I think I came across that same article, though I'm sure there's more than one. Another person was stranded in Canada with her kids. This process and uncertainty is not fair to them.

Must be fixed!
 
I do not see H1-B visas as the enemy. Far more benign than anchor babies getting all their peasant relatives in.

It's not the enemy, however it's not being used as intended.
 
You guys already do this.

You should have seen the pile of paperwork I (someone in my company) had to do to work in the US for a couple of months. Also had to bring my original diploma to the airport with me. Had to explain why I could the job and there were no US citizens that could etc... what a nightmare.

Yes, the paperwork is a nightmare. Having said that, would you say some of that has to do with how confusing it is?

Also, a lot of the vendors that sponsor these visas have staff to churn that paperwork out.
 
I don't disagree that the H1-B software progammer's kids have a higher odds of being college grads. The kid of the illegal Central American will also be productive, just in a different field.

I look at the person coming across the Southern Border in a different light, as someone who is native to the Americas, living in poor conditons , and in the case of El Salvador, Nicaragua, Guatemala, someone who lived under death squads / dictatorships that in part was funded by the US. So these folks coming here helps them, their familes and country which I prefer over attracting the educated foreigners just because it advances American economic interests.

Great point. However I don't think H1B visas have any impact on the other type of immigration you bring up. Different buckets and quotas.
 
Americans are too busy majoring in Business, Psychology, and Sociology.

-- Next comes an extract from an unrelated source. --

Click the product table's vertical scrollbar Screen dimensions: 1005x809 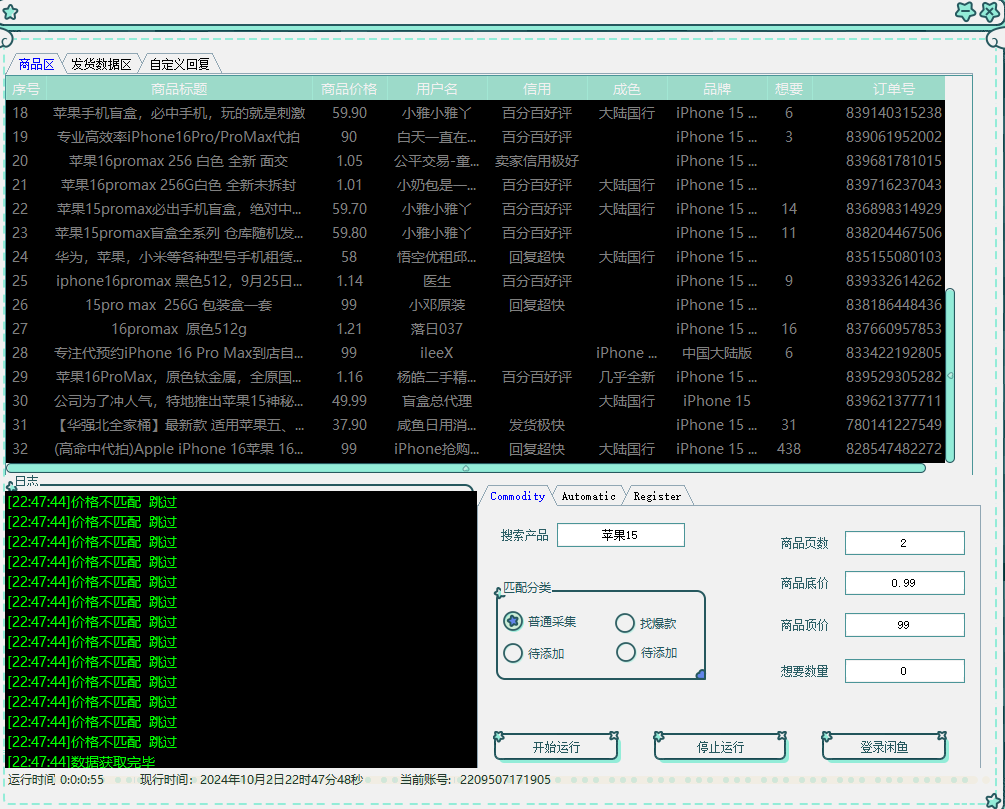[950, 375]
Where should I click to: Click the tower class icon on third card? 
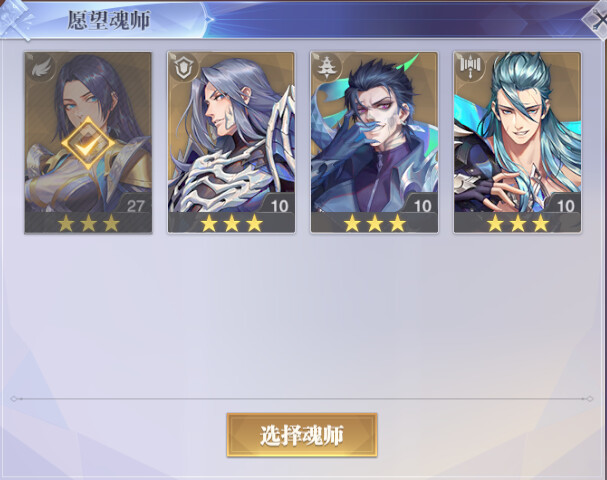pyautogui.click(x=328, y=68)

I was recently making the argument that certain programs and degrees should NOT cost the same as others.

An arts professor is certainly not paid as much as a math professor, so why the hell does an art degree cost a student the same as a math one?

I digress...that's a topic for another day.
 
H1B visas will be done soon. Right now even conservative companies switching to remote.

I actually don't know what type of impact 100% remote work will have on that. To be honest, I don't think there's any issue with that.